O povo festeja intensamente São João. Faz parte da tradição, ainda mais das regiões do Nordeste brasileiro, incrementadas hoje pelo apoio dado às festividades locais, incentivando a cultura e promovendo o turismo.
Ao festejar São João, o povo acaba cumprindo a profecia que o Evangelho testemunha, de que o seu nascimento seria alegria para todo o povo. Buscando uma justificativa para esta alegria do povo, certamente poderá ser encontrada na intuição de pressentir em João Batista o profeta corajoso e austero, que desmascara os herodes depravados e os fariseus hipócritas que se paramentam de justiça para encobrir suas maldades. Neste contexto, o povo vibra com a coragem do profeta rude, severo, e ao mesmo tempo autenticamente humano, que atraía as multidões e alertava a todos estarem atentos para os sinais da presença de Deus.
Uma prova de quanto João impactou o povo do seu tempo, pode ser encontrada na história dos Atos dos Apóstolos. Em Éfeso, trinta anos depois da morte do profeta, ainda havia gente que seguia o "batismo de João". Ainda se guiavam pelo testemunho deixado pelo profeta do Jordão.
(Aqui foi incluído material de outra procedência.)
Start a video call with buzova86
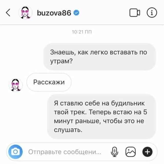This screenshot has width=164, height=164. [135, 13]
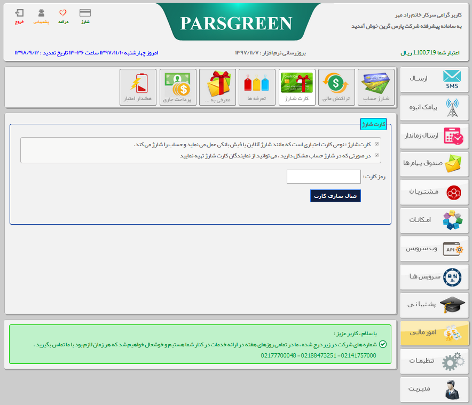Click the شارژ credit card icon top-left
This screenshot has width=472, height=405.
[85, 12]
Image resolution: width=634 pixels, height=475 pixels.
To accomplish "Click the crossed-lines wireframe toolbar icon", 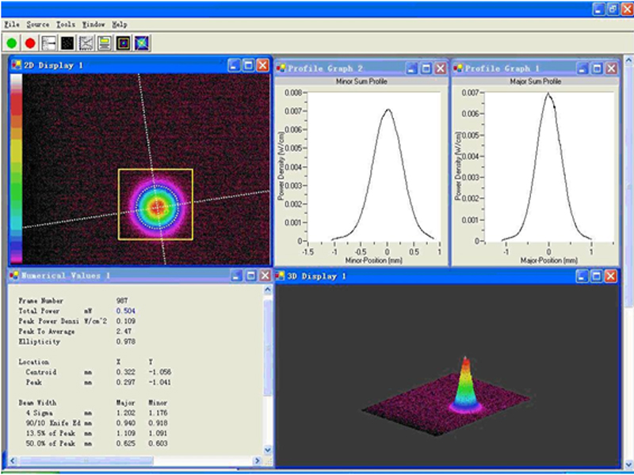I will pyautogui.click(x=86, y=43).
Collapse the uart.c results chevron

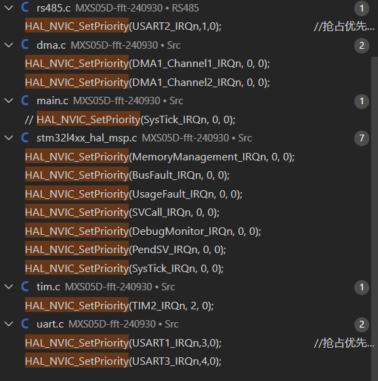point(9,324)
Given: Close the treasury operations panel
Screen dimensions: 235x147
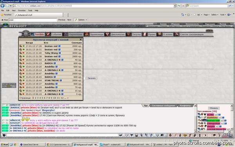Looking at the screenshot, I should click(81, 40).
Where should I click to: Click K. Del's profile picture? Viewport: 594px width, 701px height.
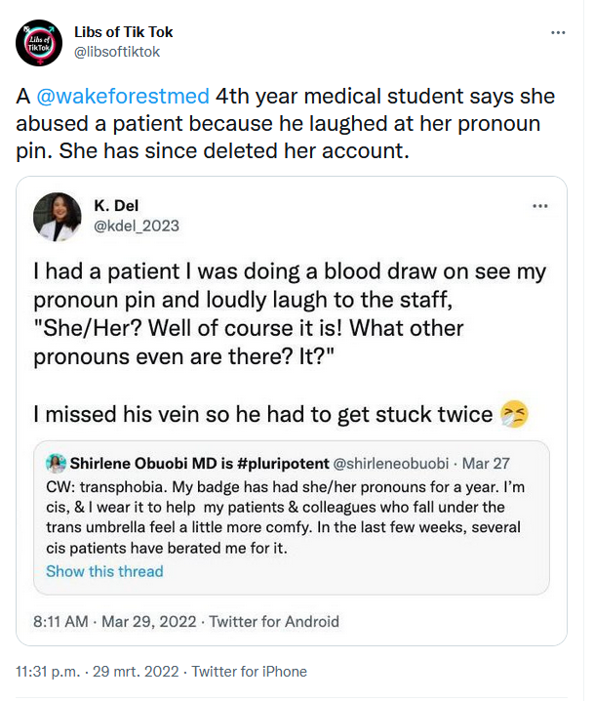(58, 217)
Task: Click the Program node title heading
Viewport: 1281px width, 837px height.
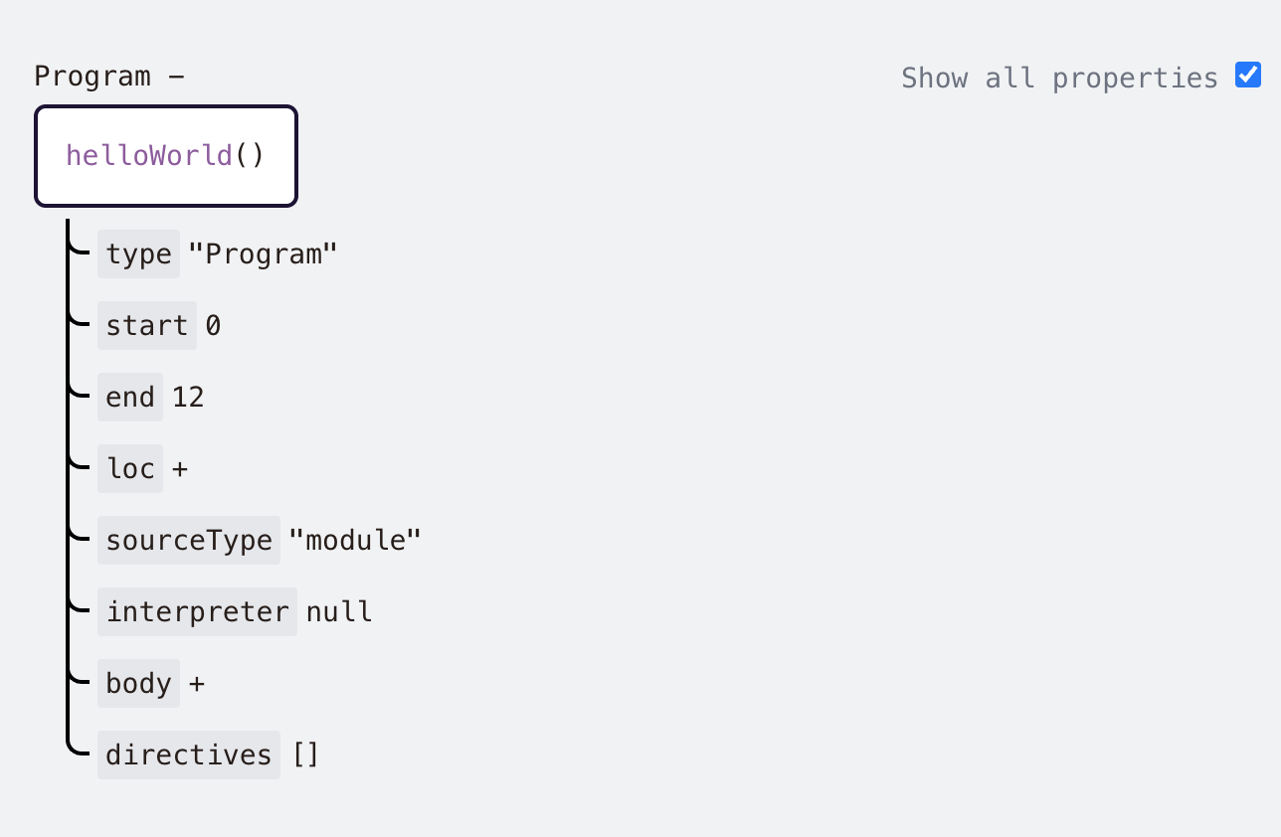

Pois bem, os cristãos se incumbiram de guardar a memória do precursor. Ele continua apontando para Cristo, identificando-o como o "cordeiro de Deus". Ele continua expressando seu desejo mais profundo: "importa que ele cresça, e que eu diminua". Mas porque ele se reconheceu pequeno é que o povo ainda hoje o venera como grande!